Cabe recordar, ainda, que o Supremo Tribunal Federal, ao apreciar a ADI 4451, declarou a inconstitucionalidade de dispositivos da mesma Lei das Eleições que impediam emissoras de rádio e televisão de veicular programas de humor envolvendo candidatos, partidos e coligações nos três meses anteriores ao pleito, como forma de evitar que sejam ridicularizados ou satirizados.

Pluralismo é palavra que muito bem adjetiva o Brasil desde a chegada do europeu. Sem me preocupar com o emprego de expressão já acostumada, "há muitos Brasis dentro do Brasil", tamanha a diversidade de seu povo, que teve influências diferentes no início da formação do país e ainda precisou se adaptar a climas e terrenos nada uniformes.

Se não é fácil apreender o conteúdo jurídico da palavra democracia, não há pessoa que não seja tomada pelos sentimentos de tranquilidade e segurança quando a pronuncia.

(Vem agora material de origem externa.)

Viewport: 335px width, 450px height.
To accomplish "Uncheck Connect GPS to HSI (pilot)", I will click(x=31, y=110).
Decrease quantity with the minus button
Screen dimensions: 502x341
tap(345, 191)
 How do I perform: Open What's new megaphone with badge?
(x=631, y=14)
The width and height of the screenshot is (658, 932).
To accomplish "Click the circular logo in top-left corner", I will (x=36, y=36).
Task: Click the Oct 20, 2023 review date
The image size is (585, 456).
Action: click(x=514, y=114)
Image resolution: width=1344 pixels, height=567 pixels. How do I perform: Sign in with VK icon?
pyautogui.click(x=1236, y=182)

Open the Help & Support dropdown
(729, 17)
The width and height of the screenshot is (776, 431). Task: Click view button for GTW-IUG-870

A manifestação do pensamento empodera e permite que a pessoa desenvolva sua personalidade; proibi-la é impedir o exercício de uma capacidade que nos torna humanos. Tão importante é esse direito que nos governos autoritários a liberdade de expressão é o primeiro inimigo identificado e, por isso mesmo, eliminado.

A decisão merece ser recebida com bastante euforia, na medida em que merecidamente homenageia e reforça a importância do princípio democrático no país. As mensagens são claras: a) a relação entre democracia, liberdade de manifestação do pensamento e pluralidade é total; b) violar a liberdade de manifestação do pensamento é medida tendente a matar a própria democracia; c) o exercício do poder de polícia encontra limites claros, expressos e inolvidáveis nos direitos e garantias fundamentais, tal como a liberdade de manifestação do pensamento, sendo ilegítima e inconstitucional qualquer tipo de censura prévia; e d) a democracia, para muito além do respeito à maioria, exige deferência incondicional aos direitos e garantias fundamentais, mormente pelo poder público. Uma democracia que se quer efetiva não se contenta com a garantia de poder escolher representantes periodicamente, mas antes e, principalmente, preocupa-se em assegurar o acesso à informação por variadas fontes e a possibilidade de participar do debate, expondo livremente seu pensamento (liberdade de expressão em sentido positivo), sem prejuízo da responsabilização posterior caso o direito seja exercido de forma abusiva.